* Instructions for the task: After reading the data below, copy out every line that contains the word "each".
***** Working data
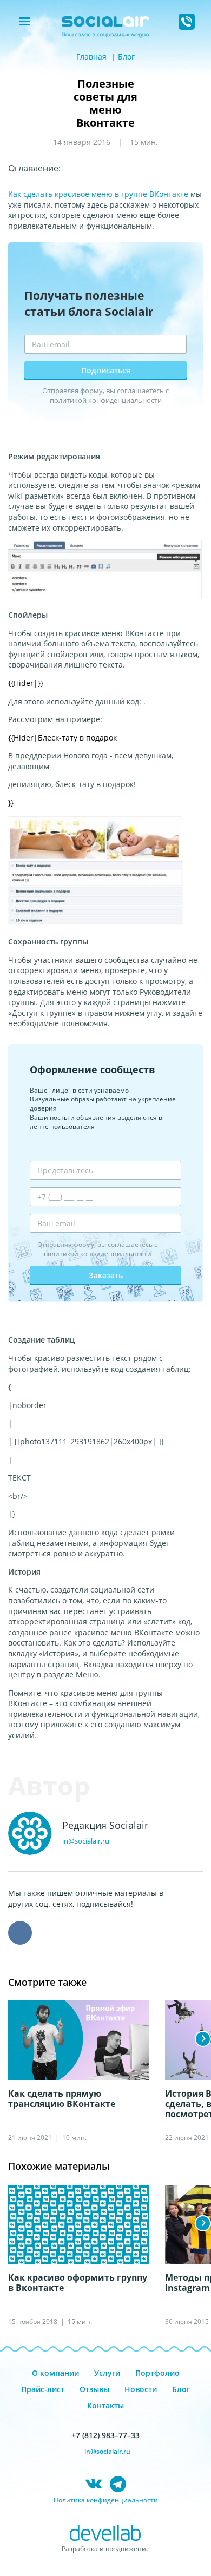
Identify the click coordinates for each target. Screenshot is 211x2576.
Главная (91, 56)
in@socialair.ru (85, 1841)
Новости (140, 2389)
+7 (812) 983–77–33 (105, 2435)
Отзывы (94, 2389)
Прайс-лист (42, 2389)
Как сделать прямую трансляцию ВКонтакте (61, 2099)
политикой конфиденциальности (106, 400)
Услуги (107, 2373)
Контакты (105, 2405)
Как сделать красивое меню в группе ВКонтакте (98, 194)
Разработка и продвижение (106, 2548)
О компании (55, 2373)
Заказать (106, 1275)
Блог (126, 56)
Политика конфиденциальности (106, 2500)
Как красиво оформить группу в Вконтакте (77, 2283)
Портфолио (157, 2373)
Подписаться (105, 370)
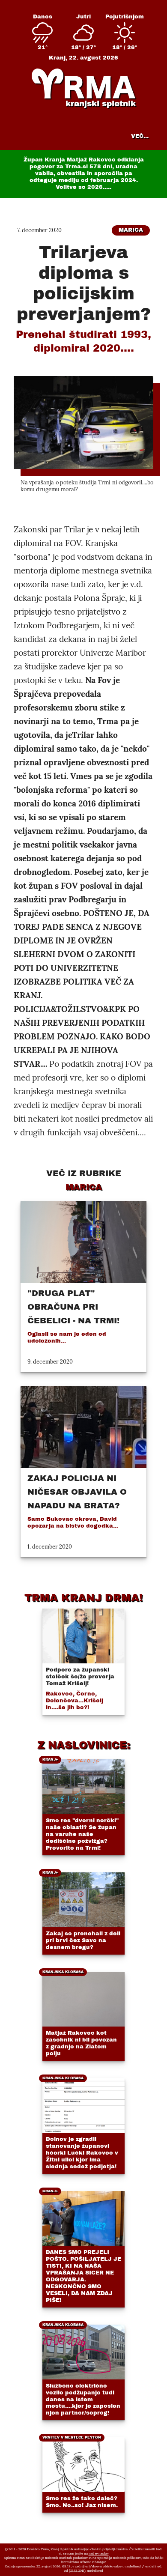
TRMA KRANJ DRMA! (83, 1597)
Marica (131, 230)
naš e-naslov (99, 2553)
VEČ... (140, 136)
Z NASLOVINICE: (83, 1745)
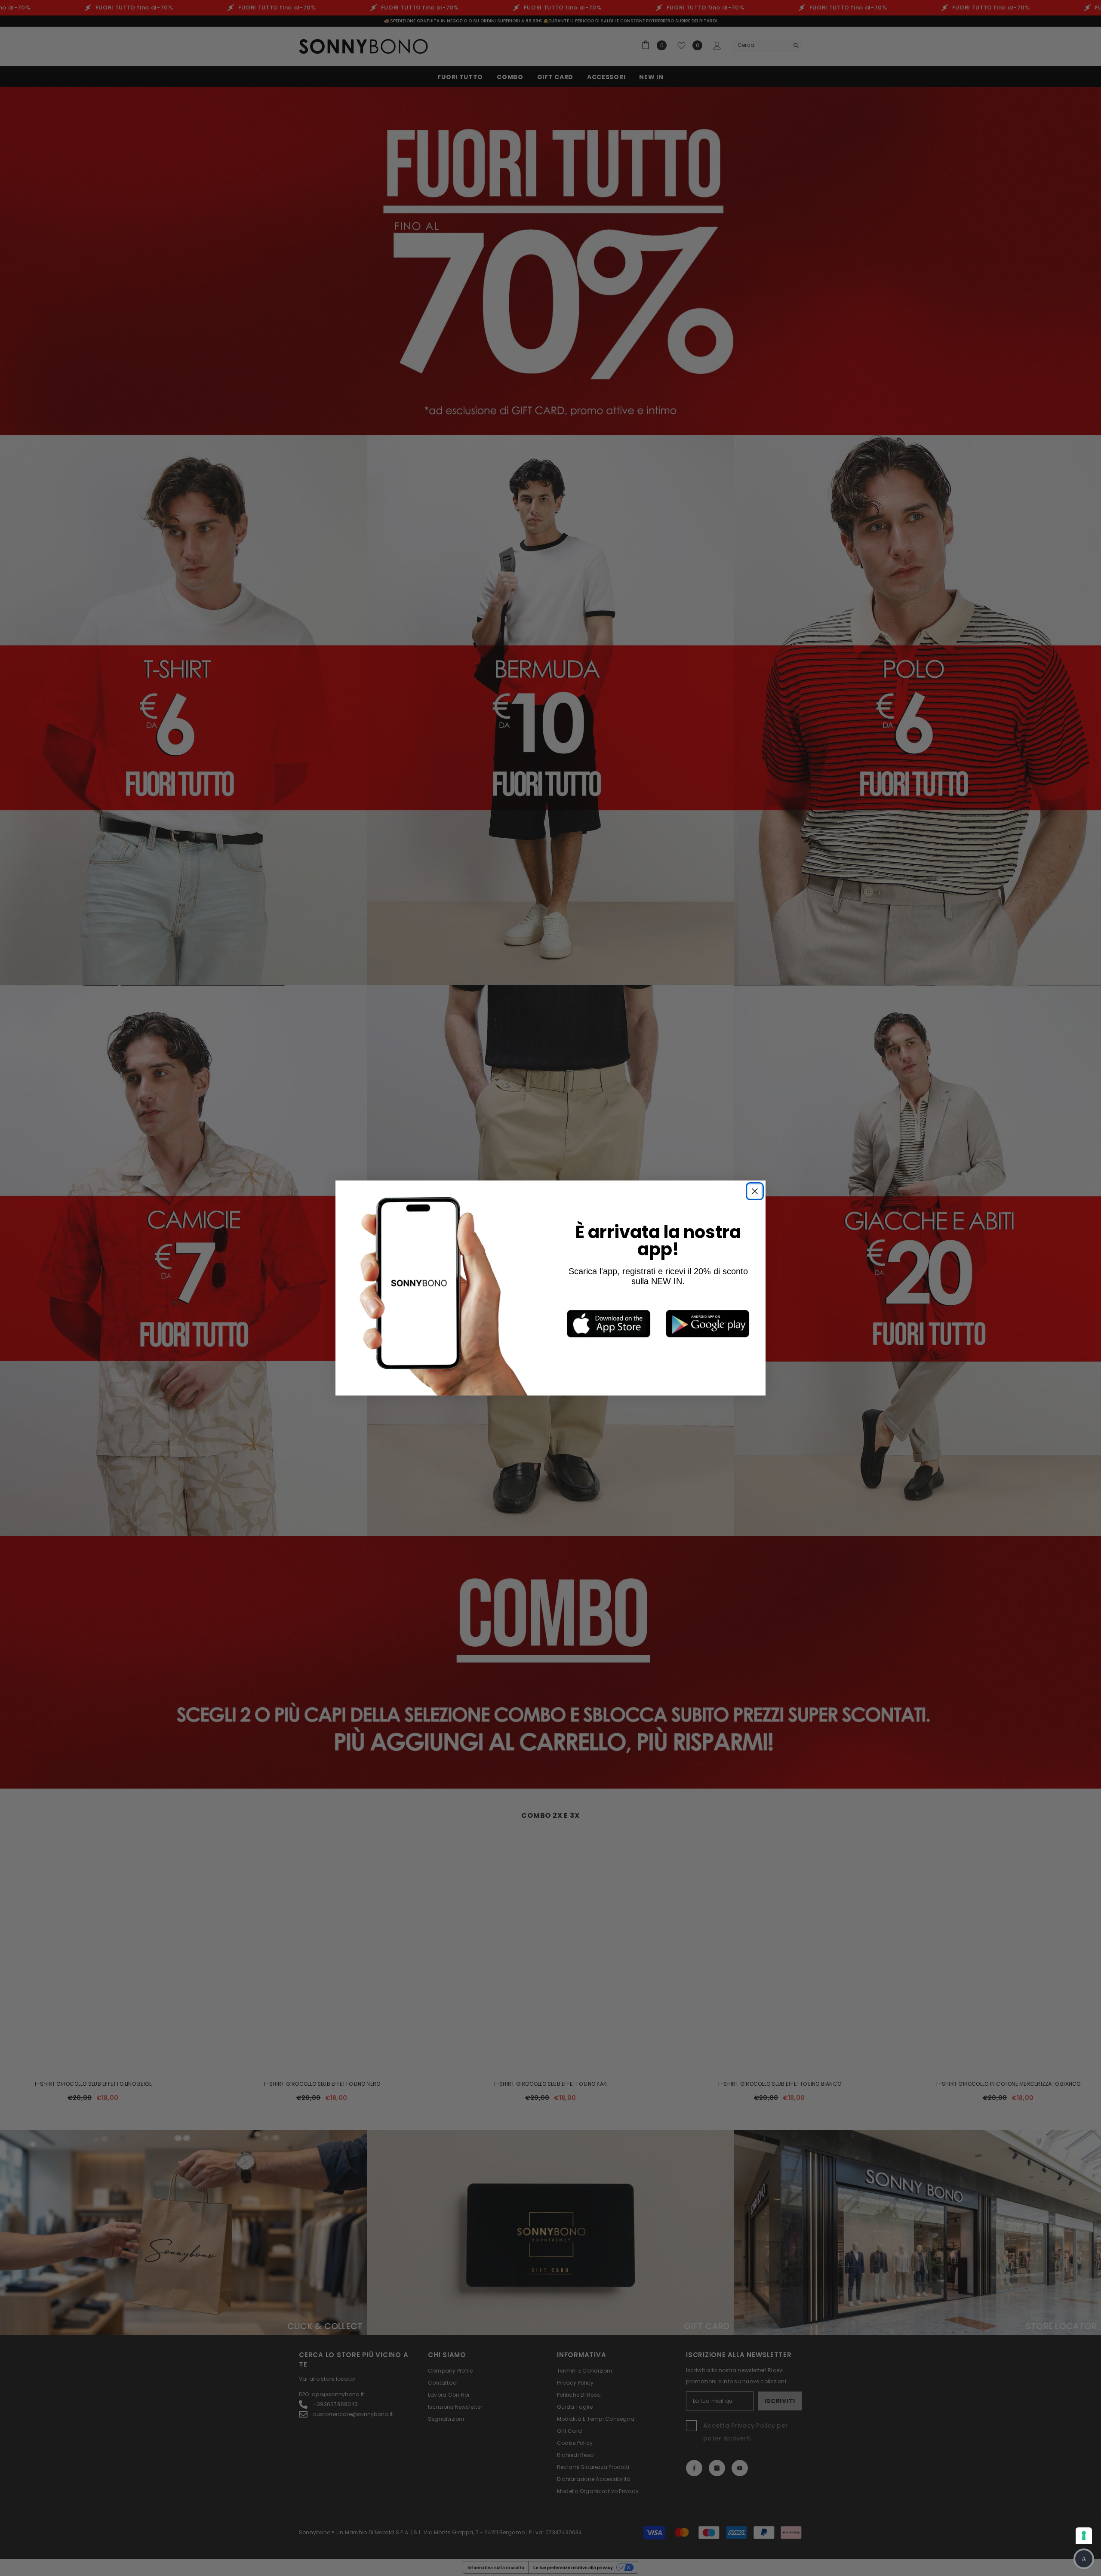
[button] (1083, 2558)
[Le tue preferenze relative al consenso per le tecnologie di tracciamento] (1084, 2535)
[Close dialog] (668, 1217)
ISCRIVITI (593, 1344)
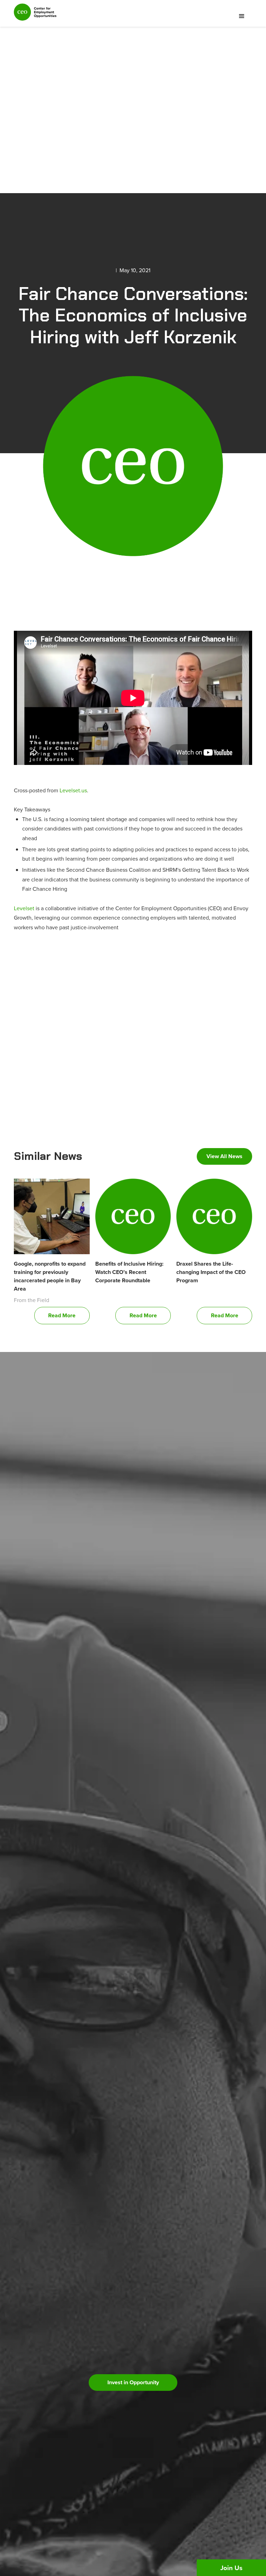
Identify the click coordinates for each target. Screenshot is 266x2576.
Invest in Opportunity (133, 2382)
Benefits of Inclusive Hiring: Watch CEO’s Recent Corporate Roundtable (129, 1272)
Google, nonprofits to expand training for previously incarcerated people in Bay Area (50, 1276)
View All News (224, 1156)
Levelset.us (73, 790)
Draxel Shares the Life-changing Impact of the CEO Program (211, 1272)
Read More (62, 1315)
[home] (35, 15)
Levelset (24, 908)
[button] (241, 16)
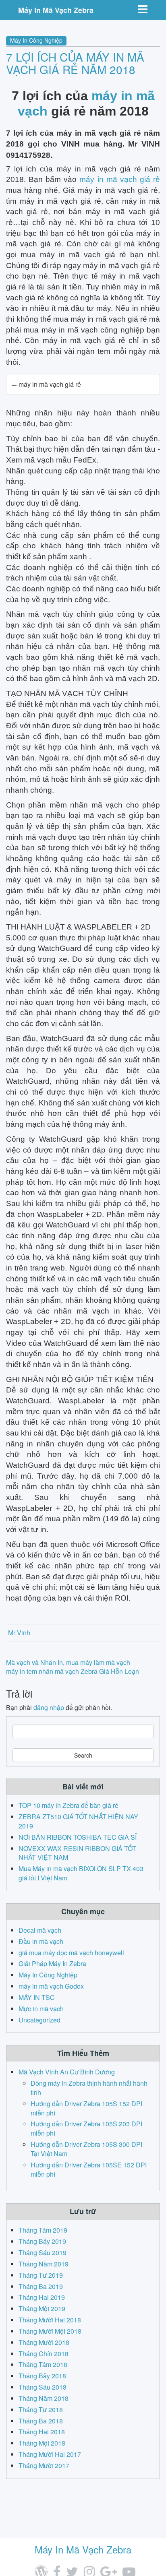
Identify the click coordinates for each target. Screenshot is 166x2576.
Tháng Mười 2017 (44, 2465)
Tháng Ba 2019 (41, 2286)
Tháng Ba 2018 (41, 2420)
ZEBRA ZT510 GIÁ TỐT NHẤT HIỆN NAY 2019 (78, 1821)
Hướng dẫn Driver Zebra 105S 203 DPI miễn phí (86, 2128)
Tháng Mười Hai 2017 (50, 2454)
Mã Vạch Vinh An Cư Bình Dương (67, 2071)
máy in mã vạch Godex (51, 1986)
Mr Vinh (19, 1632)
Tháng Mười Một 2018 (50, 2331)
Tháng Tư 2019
**********
* Result of this exercise:
Identify the click coordinates for each target. Screenshot is 211x2576.
Identify the click coordinates for each target. Screenshot is 266x2576.
Identify the click coordinates for each target. Screenshot is 166x2576.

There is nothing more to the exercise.